Your A/B test revenue metric was inflating 59x. The bug was one line.

4 min readBy David Arzumanian

A teammate's revenue A/B test showed a strange result: every variant, every day, exactly one purchaser with $0 revenue. Except one cell, control on day two, with 65 purchasers and roughly $9K. Everything else: one and zero.

The instinct is to blame the join. It's almost never the join.

What ifNull actually does

The bug was one line in the revenue CTE:

ifNull(rp.recur_total, O.amount) AS net_sales

The intent was reasonable: if a recurring payment row exists for this order, use its total; otherwise fall back to the order amount. The problem is what ifNull actually does. It only falls back when the first argument is NULL. Zero is not NULL. So any order with a recurring-payment record whose total had been zeroed out, by a refund, a cancellation, a partial reversal, silently overwrote a real O.amount with 0.
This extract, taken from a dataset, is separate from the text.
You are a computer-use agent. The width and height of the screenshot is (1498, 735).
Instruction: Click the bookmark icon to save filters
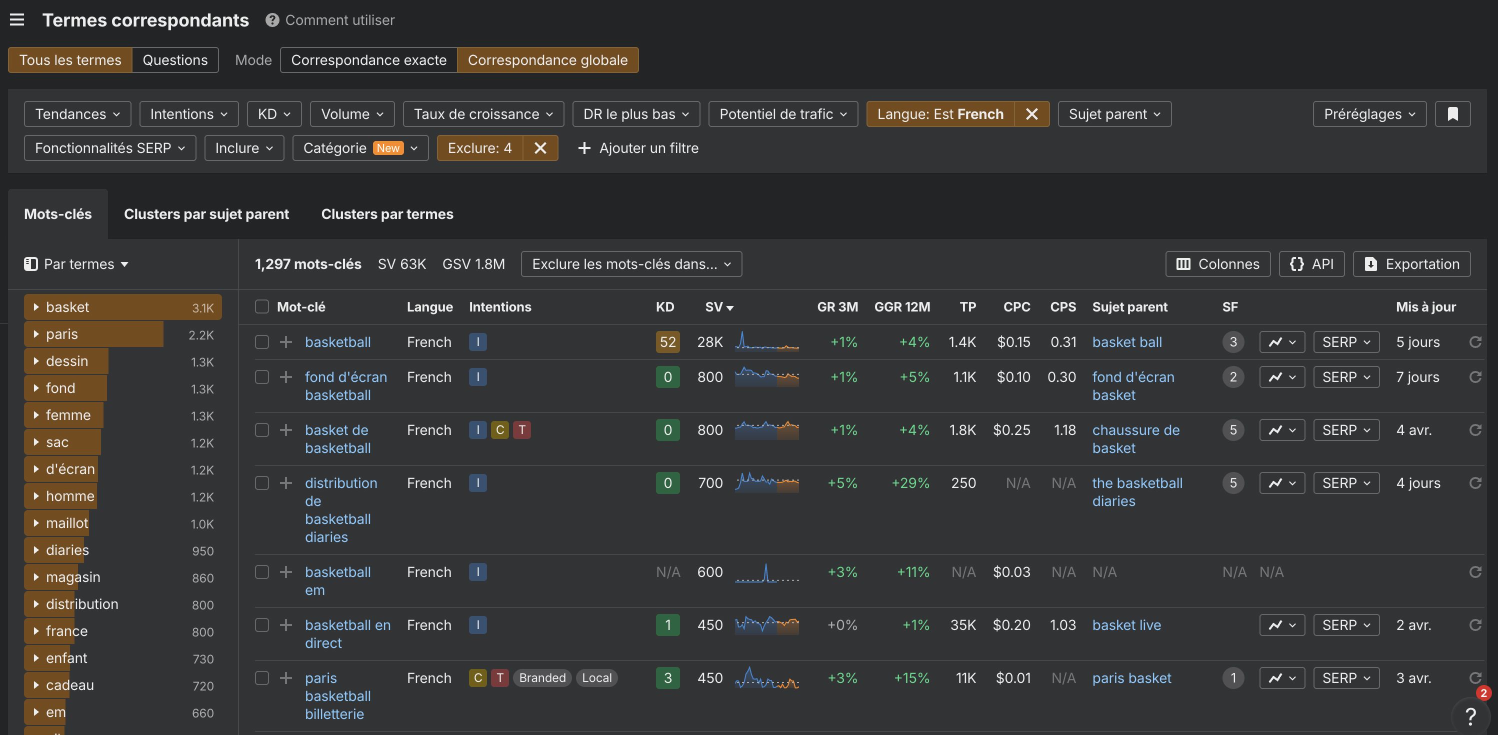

Those orders passed every upstream filter (status = 'completed', amount > 0, not a refund), joined to the experiment user, and landed in the purchase CTE with a real ID and total_net_sales = 0. Counted as a purchaser. Contributed nothing to revenue.

Now flip it

If a few recurring rows had inflated totals, a stacked subscription, a currency mix-up, the SUM carries the experiment. A single order silently overwritten to 59 times its real value looks exactly like a real lift. Same query, same variance, same z-score, opposite conclusion. You'd ship it.

That's the pattern with revenue metrics: the dangerous bugs don't break the query, they bias one variant. They pass every sanity check that looks at aggregates. They only show up when you stare at the per-user distribution.

Two habits that catch this before the readout

  1. For any revenue metric, plot the per-user distribution per variant before computing the test statistic. The zero-inflated mass, the tail, and the count of suspiciously round values tell you more than the mean ever will.
  2. Treat every COALESCE / ifNull / NULLIF in a revenue pipeline as a place a silent override can happen. Write the fallback against the actual failure mode, ifNull(NULLIF(rp.recur_total, 0), O.amount), not the one you imagined.

If you run revenue experiments and have never audited the numerator end to end, start with the test you're most confident in. That's usually where the most expensive surprise is hiding.

Has your revenue numerator ever been audited end to end?